(Texto de origem):
Uma semana de confronto entre números de levantamento de safra, tanto Instituto Brasileiro de Geografia e Estatística (IBGE) quanto Companhia Nacional de Abastecimento (Conab) apontaram para mais uma queda na produção de grãos do país, por outro lado, o alerta vermelho das questões climáticas. Parece combinação, a queda na produção é a loucura do clima que veio com seca no plantio da soja que fez com que a janela do milho ficasse pequena, e o plantio fora do zoneamento em muitos casos, depois veio geada histórica pegando em cheio os cafeicultores, sem falar em hortaliças com efeito direto da geada, especialmente nos cinturões verdes das grandes cidades. Um cenário que vamos sentir os efeitos no curto e no médio prazo. Inflação já aprontou para cima dos brasileiros. Colher 20 milhões de toneladas a menos do que o potencial é mexer com toda economia.
O Brasil tem um foco considerável em soja e milho para exportação, deixa o espaço mais restrito para o crescimento de arroz e feijão. Uma mudança de perfil vem junto com a pressão nos preços em anos como este. Imagina que o milho impacta direto na produção de proteína animal. Nos anos 2000 o arroz, por exemplo, ocupava 3,2 milhões de hectares de área plantada e hoje estima-se 1,6 milhões hectares. Mas vale lembrar que no caso do arroz tem toda uma conjuntura de preços e estímulos, além da concorrência com importação. Feijão é outra cultura que sempre foi uma loteria nas mãos dos produtores, entre o lucro momentâneo e o prejuízo, em 20 anos reduziu a área plantada em mais de 70 por cento.

(O que fazer): De acordo com o texto sobre a safra de grãos, quantos hectares de área plantada o arroz ocupava nos anos 2000? Não é preciso consultar as entradas.

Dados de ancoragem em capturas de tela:
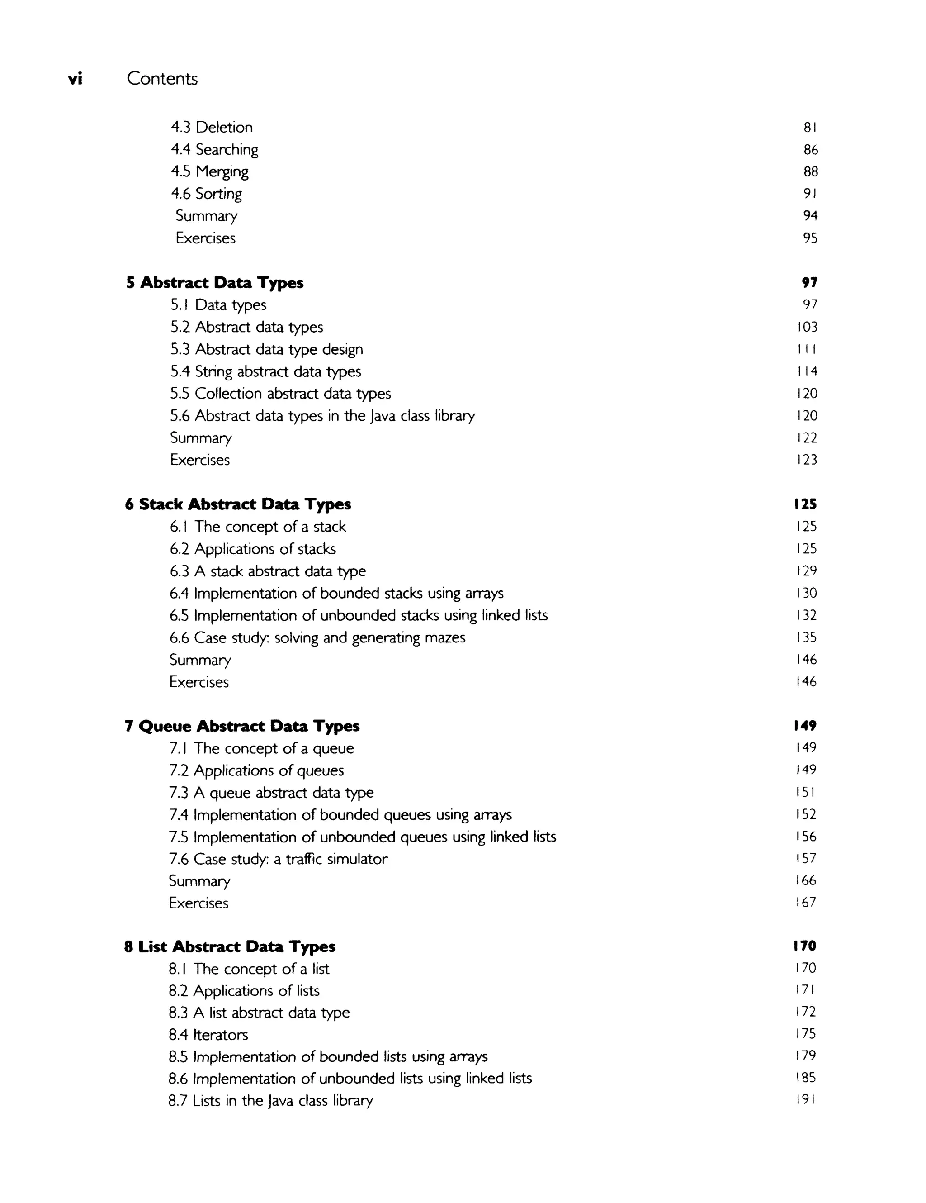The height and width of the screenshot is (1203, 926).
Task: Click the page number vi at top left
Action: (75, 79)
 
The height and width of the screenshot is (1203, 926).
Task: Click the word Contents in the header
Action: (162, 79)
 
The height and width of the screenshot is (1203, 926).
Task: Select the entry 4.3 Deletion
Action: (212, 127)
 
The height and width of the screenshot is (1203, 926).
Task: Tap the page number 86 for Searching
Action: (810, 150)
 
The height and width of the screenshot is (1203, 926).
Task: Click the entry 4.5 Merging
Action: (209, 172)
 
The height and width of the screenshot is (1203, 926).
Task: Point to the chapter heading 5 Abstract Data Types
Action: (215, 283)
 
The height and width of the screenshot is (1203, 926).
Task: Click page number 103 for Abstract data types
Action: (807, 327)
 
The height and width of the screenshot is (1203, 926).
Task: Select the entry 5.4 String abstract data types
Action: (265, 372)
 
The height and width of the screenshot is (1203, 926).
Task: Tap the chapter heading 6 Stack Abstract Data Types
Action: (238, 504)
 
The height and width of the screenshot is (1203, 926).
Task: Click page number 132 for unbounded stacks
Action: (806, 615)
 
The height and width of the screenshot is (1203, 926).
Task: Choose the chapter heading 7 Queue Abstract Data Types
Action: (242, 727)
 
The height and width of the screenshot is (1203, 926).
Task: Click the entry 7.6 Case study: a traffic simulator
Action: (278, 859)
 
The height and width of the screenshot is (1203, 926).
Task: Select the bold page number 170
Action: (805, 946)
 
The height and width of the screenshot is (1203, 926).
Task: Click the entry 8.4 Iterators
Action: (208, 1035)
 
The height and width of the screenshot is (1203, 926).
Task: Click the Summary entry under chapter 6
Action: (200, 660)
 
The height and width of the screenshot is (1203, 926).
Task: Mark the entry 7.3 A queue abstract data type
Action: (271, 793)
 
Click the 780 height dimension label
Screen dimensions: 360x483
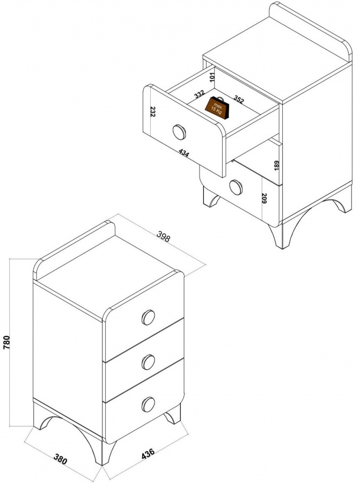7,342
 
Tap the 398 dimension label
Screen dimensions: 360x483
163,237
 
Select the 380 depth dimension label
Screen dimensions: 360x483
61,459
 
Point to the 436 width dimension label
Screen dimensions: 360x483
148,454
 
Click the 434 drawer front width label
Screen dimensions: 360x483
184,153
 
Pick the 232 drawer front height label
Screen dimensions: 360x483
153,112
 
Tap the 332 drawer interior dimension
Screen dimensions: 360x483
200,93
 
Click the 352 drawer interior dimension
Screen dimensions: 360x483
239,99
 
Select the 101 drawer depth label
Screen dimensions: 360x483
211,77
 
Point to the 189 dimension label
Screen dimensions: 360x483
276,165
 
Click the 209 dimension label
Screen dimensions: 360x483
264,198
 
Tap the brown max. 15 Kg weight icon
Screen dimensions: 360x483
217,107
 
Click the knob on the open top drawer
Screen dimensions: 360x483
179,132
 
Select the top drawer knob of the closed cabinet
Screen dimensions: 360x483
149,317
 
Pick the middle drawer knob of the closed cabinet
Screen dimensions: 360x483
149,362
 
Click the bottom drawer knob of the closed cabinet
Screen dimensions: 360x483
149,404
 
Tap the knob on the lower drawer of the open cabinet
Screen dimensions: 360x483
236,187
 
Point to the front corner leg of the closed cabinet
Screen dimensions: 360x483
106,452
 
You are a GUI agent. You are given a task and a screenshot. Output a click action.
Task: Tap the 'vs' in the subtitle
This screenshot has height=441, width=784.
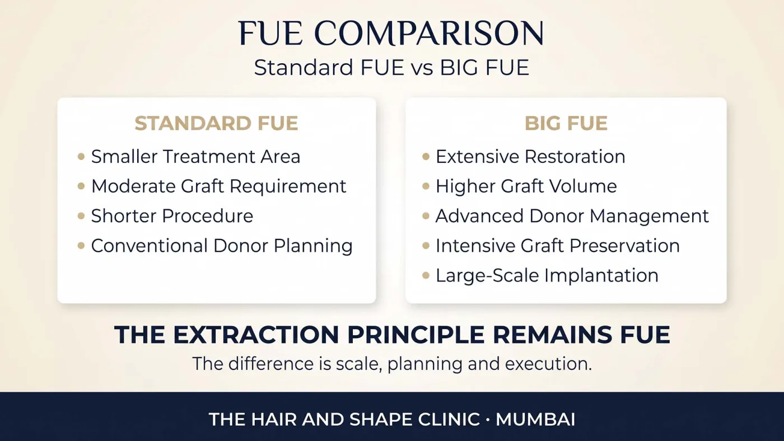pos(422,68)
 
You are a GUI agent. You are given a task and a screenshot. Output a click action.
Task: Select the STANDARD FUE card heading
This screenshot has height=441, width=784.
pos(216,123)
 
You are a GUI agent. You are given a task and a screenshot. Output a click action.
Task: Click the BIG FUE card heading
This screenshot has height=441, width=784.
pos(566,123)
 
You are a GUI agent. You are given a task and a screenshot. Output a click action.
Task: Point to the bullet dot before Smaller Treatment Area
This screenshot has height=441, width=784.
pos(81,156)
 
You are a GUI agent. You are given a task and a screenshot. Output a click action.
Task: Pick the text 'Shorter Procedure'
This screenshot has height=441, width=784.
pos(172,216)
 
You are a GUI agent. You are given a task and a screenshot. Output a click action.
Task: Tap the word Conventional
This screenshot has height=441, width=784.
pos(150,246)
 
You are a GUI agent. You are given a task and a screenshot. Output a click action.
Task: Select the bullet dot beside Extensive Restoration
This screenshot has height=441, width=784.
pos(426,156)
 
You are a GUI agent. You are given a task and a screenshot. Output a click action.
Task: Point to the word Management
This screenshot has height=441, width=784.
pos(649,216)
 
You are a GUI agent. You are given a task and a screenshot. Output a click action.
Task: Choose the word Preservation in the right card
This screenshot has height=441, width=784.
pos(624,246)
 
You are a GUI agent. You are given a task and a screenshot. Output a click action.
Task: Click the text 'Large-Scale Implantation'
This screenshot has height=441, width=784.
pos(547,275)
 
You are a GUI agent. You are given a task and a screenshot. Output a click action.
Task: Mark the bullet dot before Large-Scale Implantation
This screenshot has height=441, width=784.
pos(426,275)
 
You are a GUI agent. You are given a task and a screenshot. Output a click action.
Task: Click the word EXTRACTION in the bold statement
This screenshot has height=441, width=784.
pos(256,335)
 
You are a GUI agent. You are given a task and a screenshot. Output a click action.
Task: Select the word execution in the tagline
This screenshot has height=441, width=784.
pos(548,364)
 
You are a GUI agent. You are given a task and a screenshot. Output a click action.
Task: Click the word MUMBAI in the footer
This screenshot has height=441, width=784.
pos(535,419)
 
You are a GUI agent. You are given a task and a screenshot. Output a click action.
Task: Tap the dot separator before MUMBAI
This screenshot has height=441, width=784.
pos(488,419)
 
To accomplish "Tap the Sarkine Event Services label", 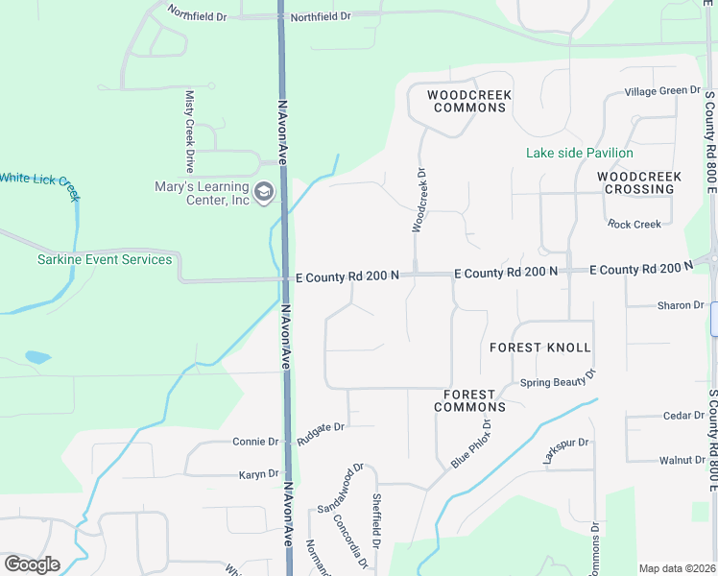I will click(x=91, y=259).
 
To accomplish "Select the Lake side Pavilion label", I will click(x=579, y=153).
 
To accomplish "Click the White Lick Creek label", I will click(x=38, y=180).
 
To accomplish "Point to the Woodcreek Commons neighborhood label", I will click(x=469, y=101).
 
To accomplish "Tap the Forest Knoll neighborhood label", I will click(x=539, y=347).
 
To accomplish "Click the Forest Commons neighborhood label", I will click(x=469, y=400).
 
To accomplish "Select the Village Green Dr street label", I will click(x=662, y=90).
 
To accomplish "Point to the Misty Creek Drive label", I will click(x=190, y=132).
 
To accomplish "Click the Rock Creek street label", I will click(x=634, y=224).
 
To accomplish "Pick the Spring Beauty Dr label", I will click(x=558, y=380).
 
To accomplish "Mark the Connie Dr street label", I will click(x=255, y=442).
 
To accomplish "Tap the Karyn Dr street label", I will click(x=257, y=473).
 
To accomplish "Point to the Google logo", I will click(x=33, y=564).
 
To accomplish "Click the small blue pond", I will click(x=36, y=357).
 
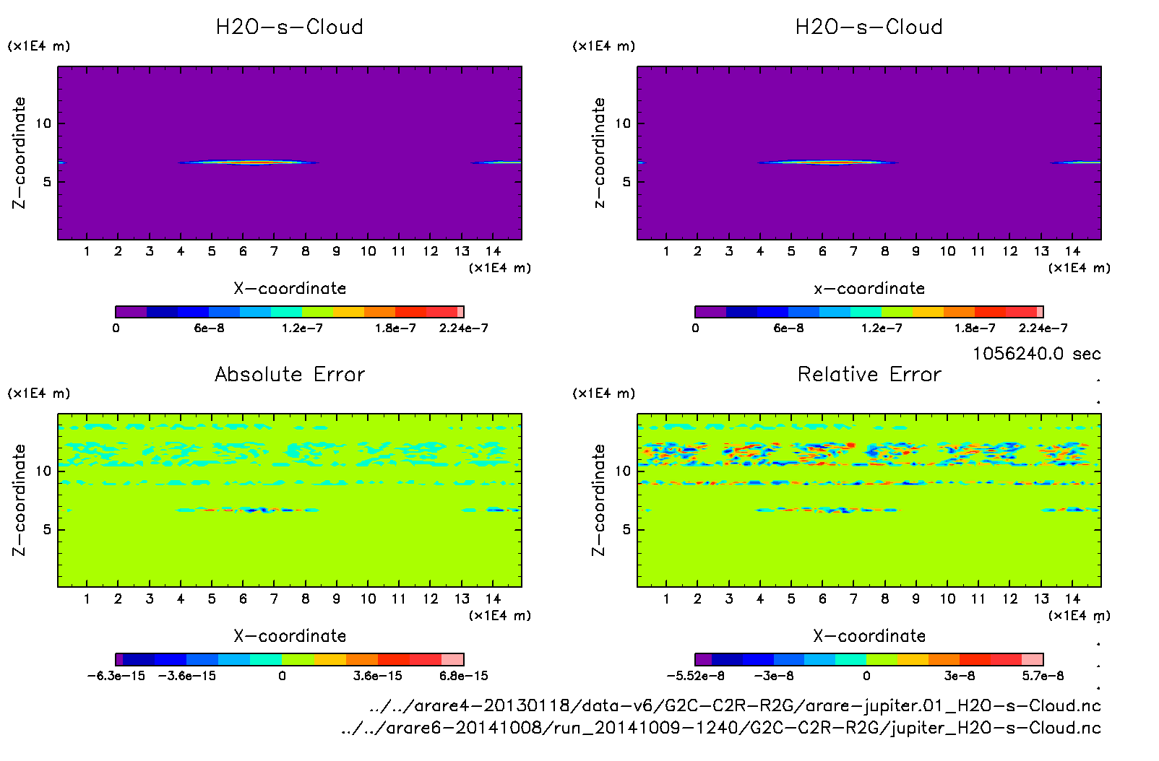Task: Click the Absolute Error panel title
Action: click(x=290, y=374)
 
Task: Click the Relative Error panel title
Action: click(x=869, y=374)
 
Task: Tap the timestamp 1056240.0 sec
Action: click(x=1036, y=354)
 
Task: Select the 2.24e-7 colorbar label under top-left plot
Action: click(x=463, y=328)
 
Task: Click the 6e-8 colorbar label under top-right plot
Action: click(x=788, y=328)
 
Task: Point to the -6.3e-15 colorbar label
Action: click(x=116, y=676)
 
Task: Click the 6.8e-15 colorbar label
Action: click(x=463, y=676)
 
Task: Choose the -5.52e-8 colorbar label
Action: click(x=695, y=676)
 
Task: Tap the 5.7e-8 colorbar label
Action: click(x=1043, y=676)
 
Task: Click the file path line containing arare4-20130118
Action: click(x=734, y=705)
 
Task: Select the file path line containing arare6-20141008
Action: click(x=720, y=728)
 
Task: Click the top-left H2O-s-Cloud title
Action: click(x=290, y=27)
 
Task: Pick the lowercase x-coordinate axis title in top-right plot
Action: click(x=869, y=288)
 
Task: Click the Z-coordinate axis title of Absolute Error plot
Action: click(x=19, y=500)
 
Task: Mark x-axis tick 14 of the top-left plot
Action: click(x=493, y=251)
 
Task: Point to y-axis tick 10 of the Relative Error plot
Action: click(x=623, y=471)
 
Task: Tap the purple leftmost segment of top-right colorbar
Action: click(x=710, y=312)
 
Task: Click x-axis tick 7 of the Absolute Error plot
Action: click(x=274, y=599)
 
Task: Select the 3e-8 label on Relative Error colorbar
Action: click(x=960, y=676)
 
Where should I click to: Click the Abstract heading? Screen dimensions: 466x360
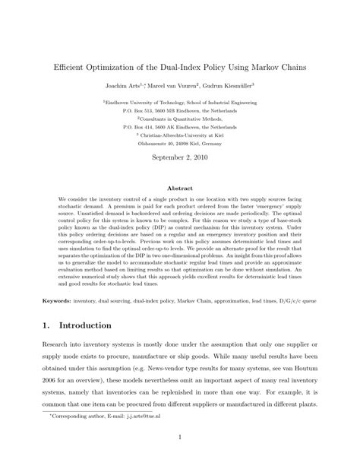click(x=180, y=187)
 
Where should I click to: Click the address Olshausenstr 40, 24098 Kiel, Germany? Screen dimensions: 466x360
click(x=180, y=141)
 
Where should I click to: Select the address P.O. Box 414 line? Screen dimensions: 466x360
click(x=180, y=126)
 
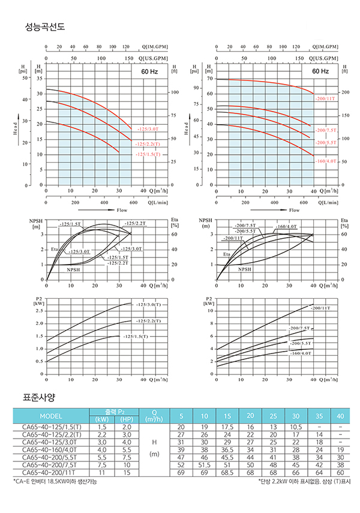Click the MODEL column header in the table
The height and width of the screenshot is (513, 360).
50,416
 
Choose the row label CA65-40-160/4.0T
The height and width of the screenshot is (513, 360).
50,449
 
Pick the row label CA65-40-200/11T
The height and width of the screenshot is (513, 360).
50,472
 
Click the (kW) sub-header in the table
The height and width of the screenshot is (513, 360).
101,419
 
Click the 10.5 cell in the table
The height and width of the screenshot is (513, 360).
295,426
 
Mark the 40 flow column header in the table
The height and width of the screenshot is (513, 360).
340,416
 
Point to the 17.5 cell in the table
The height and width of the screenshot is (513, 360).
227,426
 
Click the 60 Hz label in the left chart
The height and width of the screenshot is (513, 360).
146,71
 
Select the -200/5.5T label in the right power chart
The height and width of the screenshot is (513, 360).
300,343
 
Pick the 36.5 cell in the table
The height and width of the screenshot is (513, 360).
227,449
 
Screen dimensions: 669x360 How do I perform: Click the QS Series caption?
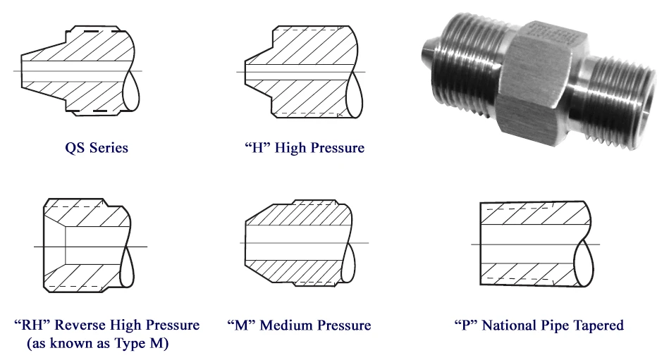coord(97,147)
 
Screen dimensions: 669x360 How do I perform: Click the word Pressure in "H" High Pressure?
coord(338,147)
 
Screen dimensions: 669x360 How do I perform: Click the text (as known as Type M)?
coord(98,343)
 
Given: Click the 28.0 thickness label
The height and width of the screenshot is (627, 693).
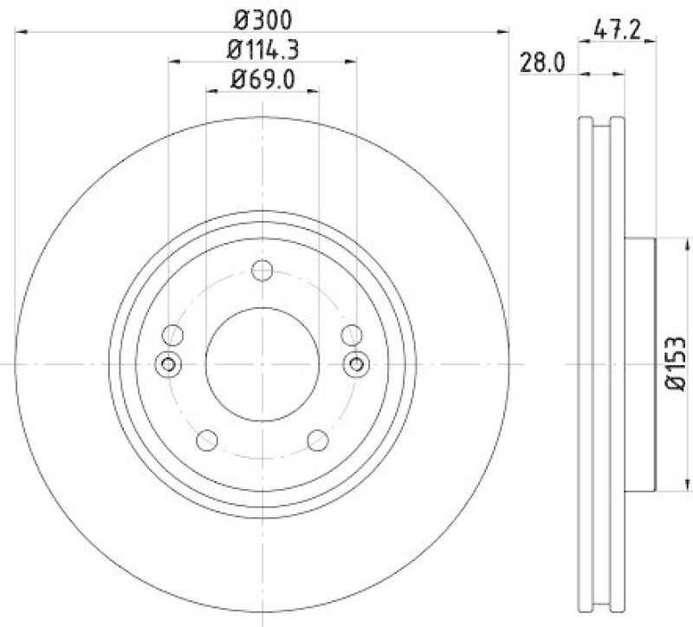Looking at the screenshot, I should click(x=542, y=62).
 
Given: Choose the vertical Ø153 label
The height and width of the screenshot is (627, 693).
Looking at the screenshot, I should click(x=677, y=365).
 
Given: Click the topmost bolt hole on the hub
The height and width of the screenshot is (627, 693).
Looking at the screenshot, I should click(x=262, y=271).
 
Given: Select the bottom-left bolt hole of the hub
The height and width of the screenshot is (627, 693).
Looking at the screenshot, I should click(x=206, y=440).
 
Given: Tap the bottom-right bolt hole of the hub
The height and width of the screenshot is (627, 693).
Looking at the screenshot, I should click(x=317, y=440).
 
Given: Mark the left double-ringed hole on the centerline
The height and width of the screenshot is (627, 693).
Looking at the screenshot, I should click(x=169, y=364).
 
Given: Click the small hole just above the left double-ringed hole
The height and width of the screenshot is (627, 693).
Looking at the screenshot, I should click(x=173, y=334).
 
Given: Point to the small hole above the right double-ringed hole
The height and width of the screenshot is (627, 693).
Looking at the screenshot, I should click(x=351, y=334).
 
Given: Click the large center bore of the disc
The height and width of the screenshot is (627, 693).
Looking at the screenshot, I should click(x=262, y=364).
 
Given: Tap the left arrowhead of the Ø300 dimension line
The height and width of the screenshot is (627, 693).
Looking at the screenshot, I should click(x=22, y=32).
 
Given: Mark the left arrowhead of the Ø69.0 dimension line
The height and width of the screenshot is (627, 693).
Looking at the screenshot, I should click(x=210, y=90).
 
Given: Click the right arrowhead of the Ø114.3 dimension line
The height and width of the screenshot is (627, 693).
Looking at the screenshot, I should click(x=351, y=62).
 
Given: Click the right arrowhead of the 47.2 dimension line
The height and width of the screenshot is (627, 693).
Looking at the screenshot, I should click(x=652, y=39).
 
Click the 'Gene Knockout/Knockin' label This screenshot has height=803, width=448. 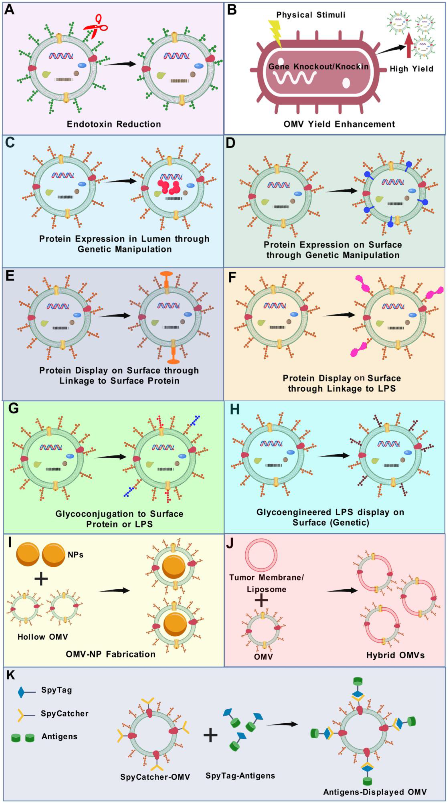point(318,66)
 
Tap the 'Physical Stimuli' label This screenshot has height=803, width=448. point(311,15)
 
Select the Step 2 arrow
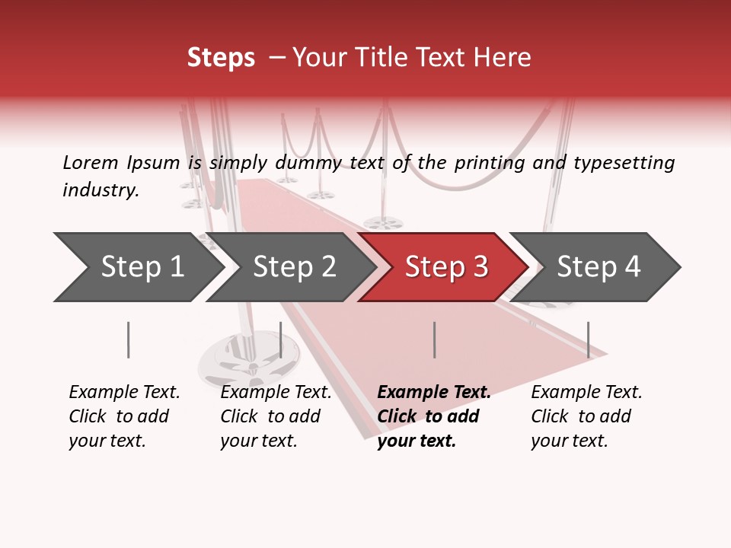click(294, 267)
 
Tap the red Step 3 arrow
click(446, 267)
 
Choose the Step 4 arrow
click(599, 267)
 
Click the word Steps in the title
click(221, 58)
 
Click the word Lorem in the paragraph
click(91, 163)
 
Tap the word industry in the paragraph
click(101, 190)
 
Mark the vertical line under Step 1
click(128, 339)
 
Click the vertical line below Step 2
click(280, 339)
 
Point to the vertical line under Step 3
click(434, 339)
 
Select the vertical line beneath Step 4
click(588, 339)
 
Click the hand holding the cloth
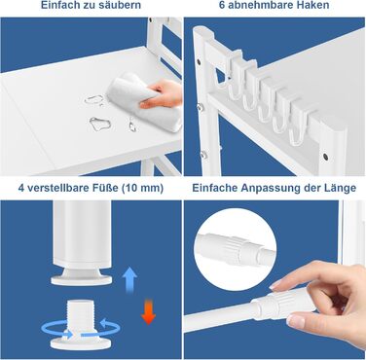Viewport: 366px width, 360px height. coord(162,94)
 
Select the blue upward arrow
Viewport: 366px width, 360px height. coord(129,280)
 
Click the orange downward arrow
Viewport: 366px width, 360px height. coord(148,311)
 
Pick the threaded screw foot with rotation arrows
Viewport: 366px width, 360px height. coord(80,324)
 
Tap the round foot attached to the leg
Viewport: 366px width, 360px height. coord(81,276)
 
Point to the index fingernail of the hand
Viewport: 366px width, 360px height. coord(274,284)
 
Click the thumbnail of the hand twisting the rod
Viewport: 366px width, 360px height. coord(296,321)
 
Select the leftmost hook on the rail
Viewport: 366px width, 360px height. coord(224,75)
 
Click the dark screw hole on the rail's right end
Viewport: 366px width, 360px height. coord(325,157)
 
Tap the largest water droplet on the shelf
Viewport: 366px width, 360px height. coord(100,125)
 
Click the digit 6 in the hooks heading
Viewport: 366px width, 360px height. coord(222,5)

(Resposta): 3,2 milhões de hectares.